I’m certainly not the first person to complain about the dysfunctional nature of healthcare in the US, but with a recent health issue, I’m that much closer to the source of my near-rage.
I have an HMO plan in Northern California; Kaiser is highly-rated for quality of care, and of course trade-offs are inherent when choosing coverage. I’d love to choose a plan that provides for catastrophic coverage only, max out my HSA and pay out of pocked with a focus on convenience. But I can’t do that because I am in a high-risk pool (ie, not 18-24 years of age), so I get the worst of the worst– approximately $340/month premium with a non-catastrophic high deductible plan. Because I do not have a catastrophic plan, my pre-tax contribution caps are lower than a catastrophic plan. Go figure.
Fast forward to a few weeks ago when I develop severe leg pain, eventually incapacitating me. I’m unable to sit or stand. Pain is beyond unbearable.
I have a $5,000 deductible and out of network coverage doesn’t exist, apart from emergency room visits only, which may count toward this deductible. So I’m confronted with a few bad choices.
In short, I’m screwed purely because of my current geography, 2,400 miles from my HMO. Why am I penalised with zero insurance options when traveling? What if I were based in NYC for three months? I’d likely cancel my plan and get one that is ‘designed’ for NYC and cancel that plan when I return to San Francisco. But this makes no sense. Airlines figured this out years ago and committed to alliances that recognize this simple fact– people don’t always fly on their preferred carrier, but loyalty can be maintained by inter-airline agreements. It’s a reasonable market-based solution to maintain customers. Because US insurance regulations tend to exist at the state level, there are arbitrary restrictions imposed on market behavior. This sucks for the consumer, but allows everybody else to make money.
Back to my example…The essential issues are summarised in the chart below.

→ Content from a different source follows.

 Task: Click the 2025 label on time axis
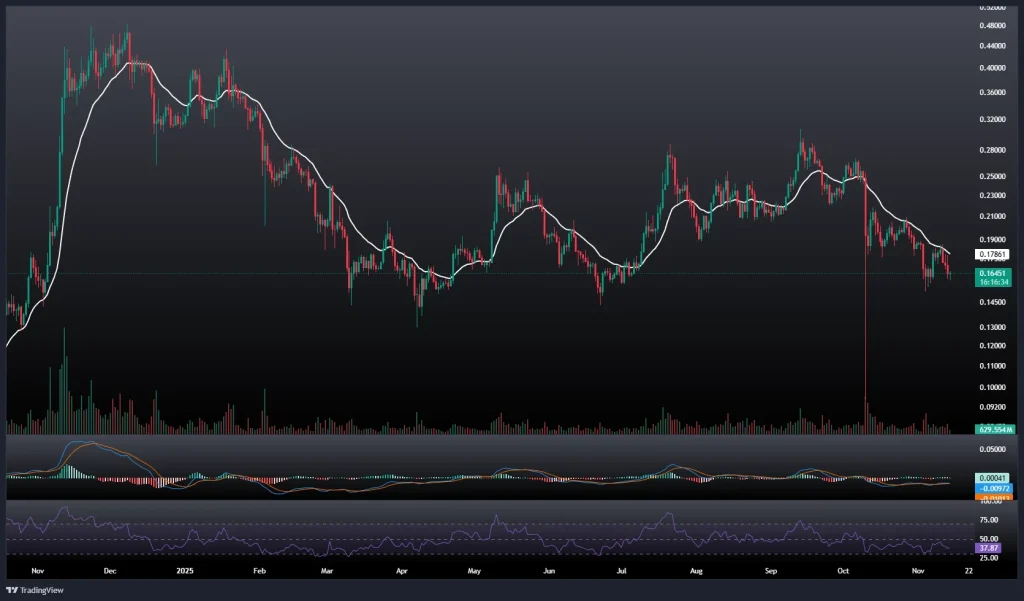[x=186, y=571]

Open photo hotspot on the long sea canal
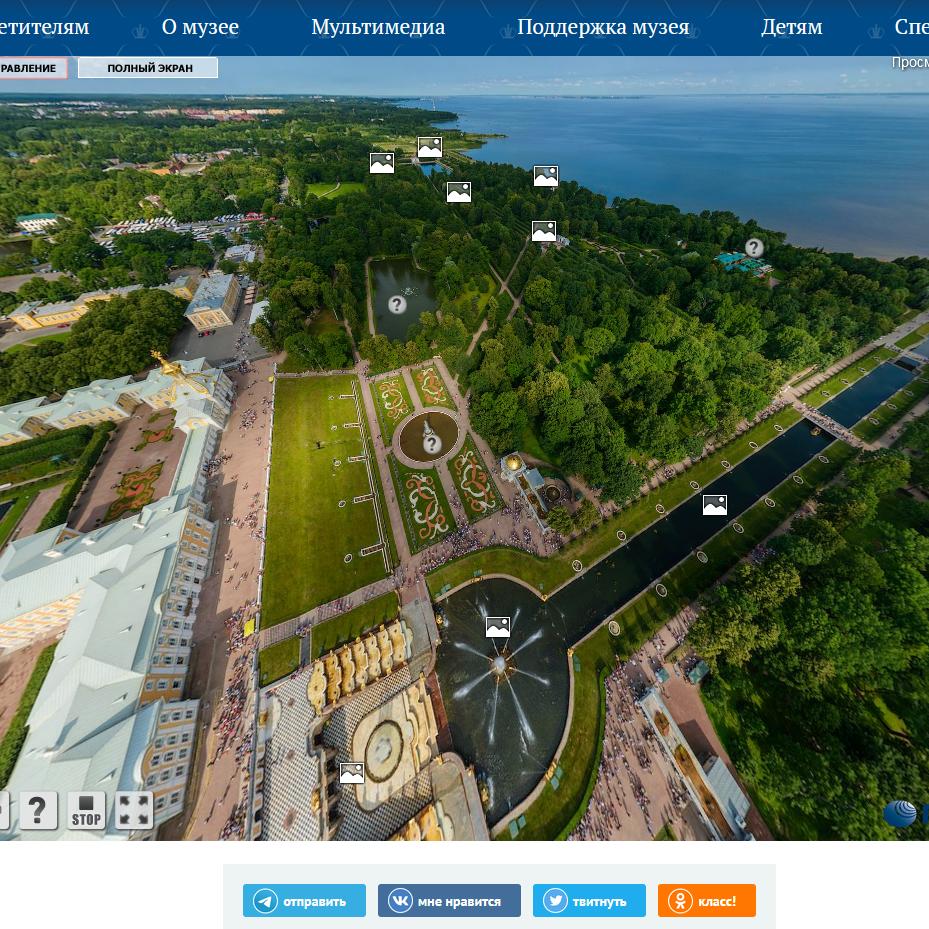click(714, 505)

What happens if I go to the ER v. going the outpatient route? Here’s what the factors mean:
Counts toward deductible: This is the sole ‘benefit’ of my plan, but it also forces me into very expensive and inconvenient care (see below).

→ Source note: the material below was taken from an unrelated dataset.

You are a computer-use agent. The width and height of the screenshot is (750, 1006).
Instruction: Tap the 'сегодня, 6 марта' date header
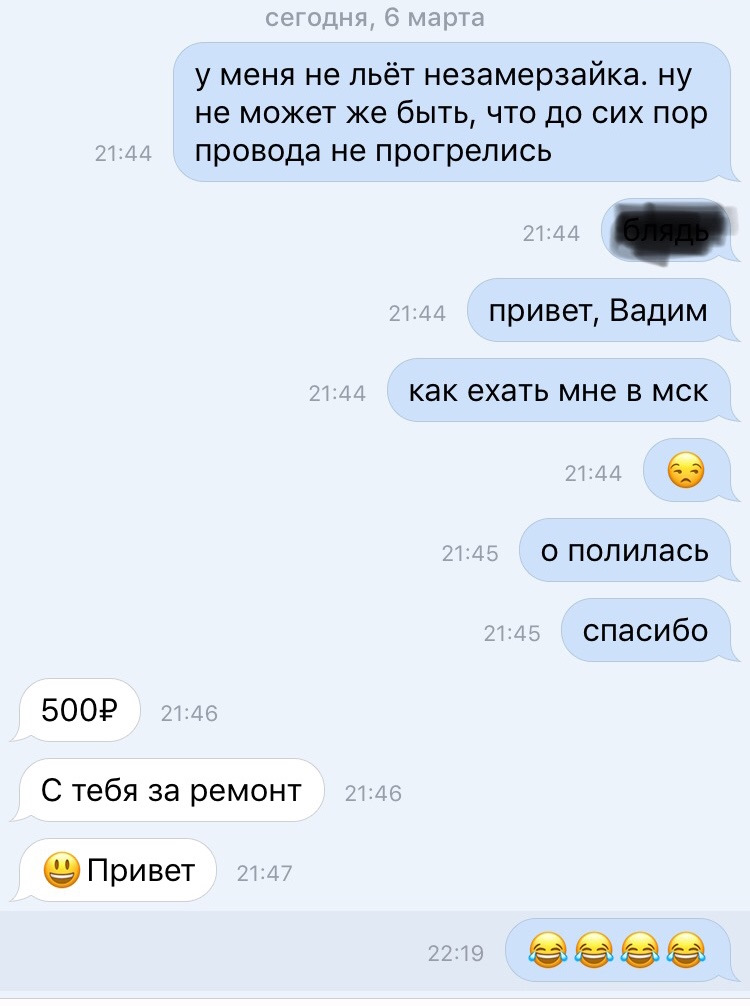(375, 18)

Specialist Consultation: Because I grew up with a physician father, I’m ok at self-diagnosis. I know I needed to see a neurologist or physiatrist. Not likely one will be hanging around the ER, and when I get a consult those fees paid won’t count against my deductible anyway.
Market Pricing: I know I’m paying out of pocket, but how much? Good luck asking an ER doctor with a syringe how much that lumbar spine epidural costs. After waiting 2-10 hours, she’ll probably roll her eyes and see somebody who she can stick a needle into with no questions asked. By seeing a consult I’m at least able to find out the procedure cost and shop around*.
MRI: I saved $1,000 on my MRI by taking a cab seven miles into Queens. Pain does have a price.
Cost Confidence: Do I have any peace of mind about costs in an ER? Doubtful, as costs is the last thing people think about in a high-stress environment.
If you’ve made it this far, you are wondering where am I going…
*To be clear, it isn’t easy (but is entertaining, if you aren’t in pain) to find out how much a procedure actually costs.